*Extracted records*:
------------------------------------------------

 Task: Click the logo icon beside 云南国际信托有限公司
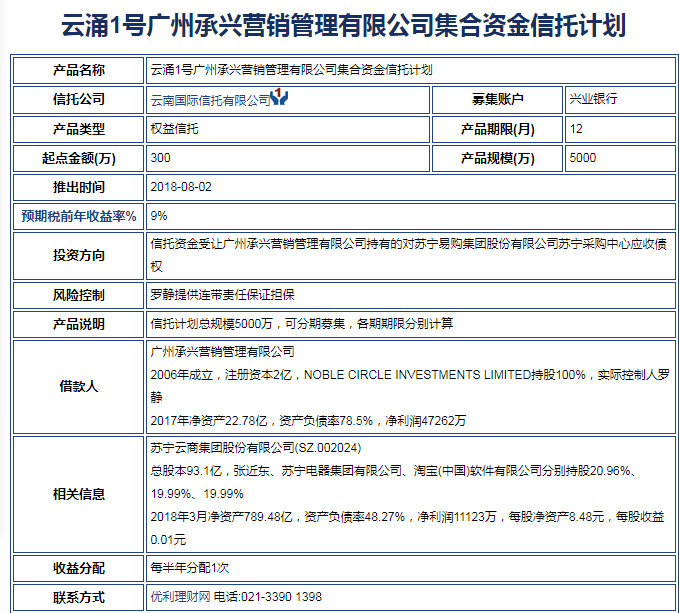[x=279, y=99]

------------------------------------------------

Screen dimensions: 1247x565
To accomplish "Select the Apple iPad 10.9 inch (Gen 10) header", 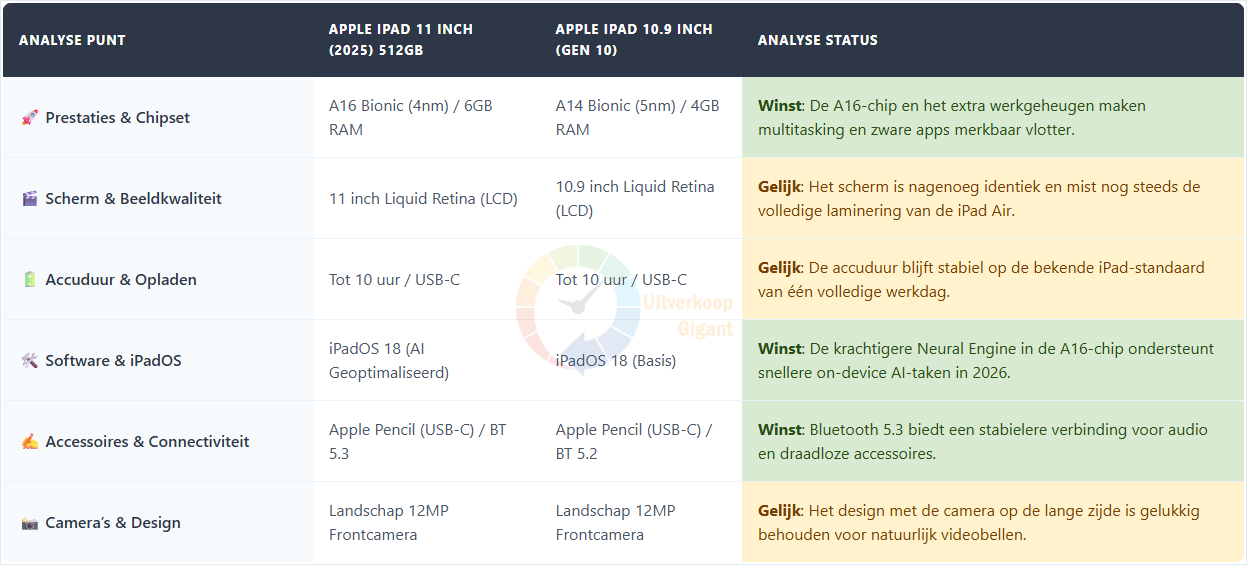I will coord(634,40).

------------------------------------------------

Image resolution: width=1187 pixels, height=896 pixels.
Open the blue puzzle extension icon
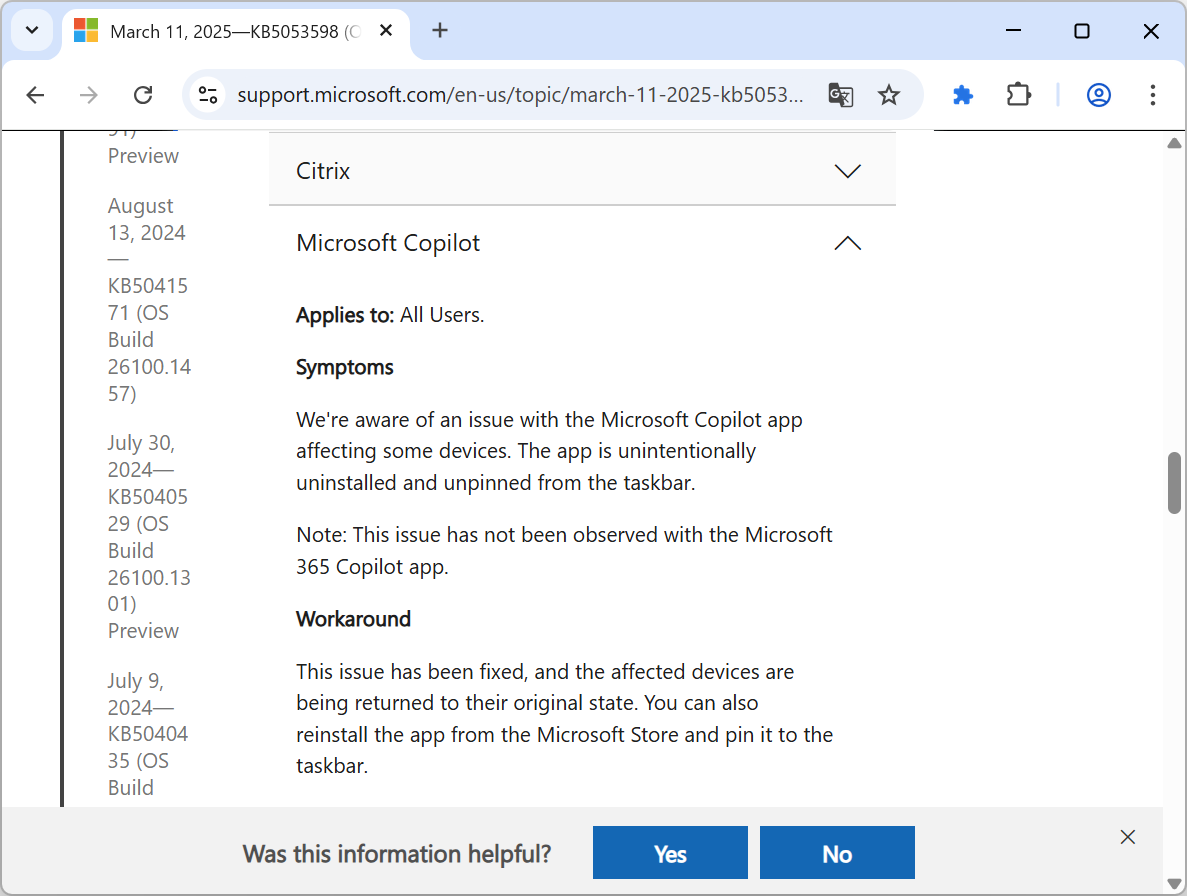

------------------------------------------------

*Task to carry out*: The entries above hold the needed span. Transcribe exactly the lines from the one with "Image resolution: width=1187" to the one with "Open the blue puzzle extension icon", both included.

*Solution for this task*:
Image resolution: width=1187 pixels, height=896 pixels.
Open the blue puzzle extension icon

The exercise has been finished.